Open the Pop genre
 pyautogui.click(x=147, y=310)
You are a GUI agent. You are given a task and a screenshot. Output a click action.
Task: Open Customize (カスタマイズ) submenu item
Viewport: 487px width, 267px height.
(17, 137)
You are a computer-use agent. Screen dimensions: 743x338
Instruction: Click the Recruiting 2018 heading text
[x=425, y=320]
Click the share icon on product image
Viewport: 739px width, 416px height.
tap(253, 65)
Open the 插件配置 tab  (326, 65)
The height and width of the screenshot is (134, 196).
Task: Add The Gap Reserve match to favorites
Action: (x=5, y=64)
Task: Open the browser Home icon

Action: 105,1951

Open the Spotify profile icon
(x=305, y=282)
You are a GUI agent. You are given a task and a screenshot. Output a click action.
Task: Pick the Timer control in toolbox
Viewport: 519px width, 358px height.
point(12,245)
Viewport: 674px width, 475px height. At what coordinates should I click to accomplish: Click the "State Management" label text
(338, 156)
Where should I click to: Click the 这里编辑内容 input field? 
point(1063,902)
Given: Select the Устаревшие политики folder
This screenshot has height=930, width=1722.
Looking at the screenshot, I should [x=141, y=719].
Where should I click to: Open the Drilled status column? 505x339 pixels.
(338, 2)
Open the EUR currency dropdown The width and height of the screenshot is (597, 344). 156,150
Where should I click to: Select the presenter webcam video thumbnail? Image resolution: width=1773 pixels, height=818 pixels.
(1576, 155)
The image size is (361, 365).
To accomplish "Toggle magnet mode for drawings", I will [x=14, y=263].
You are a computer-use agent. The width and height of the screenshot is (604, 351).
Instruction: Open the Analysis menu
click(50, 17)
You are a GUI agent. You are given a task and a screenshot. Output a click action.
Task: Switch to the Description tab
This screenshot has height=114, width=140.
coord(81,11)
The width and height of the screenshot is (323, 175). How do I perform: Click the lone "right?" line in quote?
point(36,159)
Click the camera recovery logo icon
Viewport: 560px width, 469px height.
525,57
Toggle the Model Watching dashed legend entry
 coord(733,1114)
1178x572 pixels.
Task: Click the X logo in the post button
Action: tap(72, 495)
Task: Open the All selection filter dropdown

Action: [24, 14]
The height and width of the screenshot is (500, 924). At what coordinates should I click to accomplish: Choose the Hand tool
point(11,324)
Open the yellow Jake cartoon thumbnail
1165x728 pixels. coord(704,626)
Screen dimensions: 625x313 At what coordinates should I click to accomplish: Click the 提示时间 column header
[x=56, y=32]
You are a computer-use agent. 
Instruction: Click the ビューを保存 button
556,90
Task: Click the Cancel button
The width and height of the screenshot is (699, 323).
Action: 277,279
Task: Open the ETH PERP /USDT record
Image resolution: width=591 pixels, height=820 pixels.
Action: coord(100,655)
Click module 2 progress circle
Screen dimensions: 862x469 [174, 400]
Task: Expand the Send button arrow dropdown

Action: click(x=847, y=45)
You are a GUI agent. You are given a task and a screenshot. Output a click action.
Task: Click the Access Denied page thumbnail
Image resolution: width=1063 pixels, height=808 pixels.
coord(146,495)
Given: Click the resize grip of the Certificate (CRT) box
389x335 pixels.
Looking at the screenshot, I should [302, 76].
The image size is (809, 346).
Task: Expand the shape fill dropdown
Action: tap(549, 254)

+===+

TASK TO CARRY OUT:
Copy out the items from the line containing "The image size is (361, 365)." through the line containing "click(50, 17)", both included, changing "Analysis" to "Format" and keeping everything else the same.

WRITTEN REPLY:
The image size is (361, 365).
To accomplish "Toggle magnet mode for drawings", I will [x=14, y=263].
You are a computer-use agent. The width and height of the screenshot is (604, 351).
Instruction: Open the Format menu
click(50, 17)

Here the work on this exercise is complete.